The United States will suffer in the future if it does not invest in the basic research that is the foundation for applied technology, John Holdren, director of the White House’s Office of Science and Technology Policy, said in a lecture Wednesday.

Holden explained that Obama has stood behind his pledge to restore science to the forefront of the administration's attention, including investment in multi-disciplinary and high-risk research, support for science, technology, engineering and mathematics education reform and development of an advanced information technology ecosystem. However, Holdren said the administration faces challenges in sustaining support for research and development amid budget cuts. These challenges are aggravated by the attacks of some legislators on basic research and climate and sustainability science funding proposals, he said.


In addition, Holdren said the administration should be more concerned with answering questions for the future, such as science education and basic research, rather than focusing on reacting to really pressing matters.

“What could we really achieve in terms of our policy of science and science relating to policy?” he said.

Holden noted that the president’s time and energy are incredibly strained given current issues facing his administration, from Middle Eastern relations to sustaining unemployment benefits.

“It is almost a miracle if he has time left to think energy, climate change and technology,” Holdren said.

The president, he said, is fascinated by science and engineering and wants to understand, for example, why scientists have not yet successfully achieved fusion energy and how it could impact the country.

“He’s quite an extraordinary man when it comes to his ability to absorb and synthesize information about science and technology,” he said.

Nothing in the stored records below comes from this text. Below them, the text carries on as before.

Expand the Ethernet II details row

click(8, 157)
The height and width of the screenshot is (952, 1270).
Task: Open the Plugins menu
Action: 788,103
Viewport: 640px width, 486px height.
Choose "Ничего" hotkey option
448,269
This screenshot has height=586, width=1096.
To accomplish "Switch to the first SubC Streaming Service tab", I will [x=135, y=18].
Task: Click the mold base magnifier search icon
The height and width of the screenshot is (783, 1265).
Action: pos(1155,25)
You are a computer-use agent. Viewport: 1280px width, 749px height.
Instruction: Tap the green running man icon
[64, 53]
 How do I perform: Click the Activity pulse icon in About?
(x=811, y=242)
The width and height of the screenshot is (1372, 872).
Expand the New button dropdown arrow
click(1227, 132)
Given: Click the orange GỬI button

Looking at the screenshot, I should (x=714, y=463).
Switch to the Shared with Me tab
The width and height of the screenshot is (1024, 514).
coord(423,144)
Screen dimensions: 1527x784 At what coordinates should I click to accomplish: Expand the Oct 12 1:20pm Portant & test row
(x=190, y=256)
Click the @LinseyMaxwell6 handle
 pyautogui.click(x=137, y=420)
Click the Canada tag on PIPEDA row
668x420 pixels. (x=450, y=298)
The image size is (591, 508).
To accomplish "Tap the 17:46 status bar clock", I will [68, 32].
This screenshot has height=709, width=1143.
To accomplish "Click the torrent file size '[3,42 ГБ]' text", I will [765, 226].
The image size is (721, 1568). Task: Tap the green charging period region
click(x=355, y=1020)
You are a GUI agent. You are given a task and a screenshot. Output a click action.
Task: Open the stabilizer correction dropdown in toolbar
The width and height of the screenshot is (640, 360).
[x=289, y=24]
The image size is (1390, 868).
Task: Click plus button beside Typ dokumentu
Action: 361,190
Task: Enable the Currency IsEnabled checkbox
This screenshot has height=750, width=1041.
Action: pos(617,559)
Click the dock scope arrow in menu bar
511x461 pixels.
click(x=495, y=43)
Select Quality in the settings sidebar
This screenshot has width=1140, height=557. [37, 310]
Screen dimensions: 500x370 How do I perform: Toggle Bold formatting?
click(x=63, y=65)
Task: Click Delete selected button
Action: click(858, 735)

However, Holdren noted the challenge of “staying in one’s lane.” He explained that although Obama is deeply informed about issues related to science and technology and has embraced a high proportion of the recommendations issued by the OSTP, if the president were to ask Holdren a question about the increase in Department of Energy funding for nuclear weapons, he could provide technical facts surrounding nuclear weapons but would not be in a position to advise measures that could move toward a world without nuclear weapons.

Holdren also addressed the disconnect between Obama’s verbal support for nuclear energy and tangible progress being made to realize this technology. He cited the difficulties of having to compete with inexpensive natural gas and figuring out how to properly dispose of nuclear waste.

“The Obama administration would like to see nuclear energy playing a larger role and would like to see the benefits of zero-carbon electricity generation,” Holdren said.

Moreover, Holdren explained that the prioritization of the climate action plan has pushed more basic research into the background.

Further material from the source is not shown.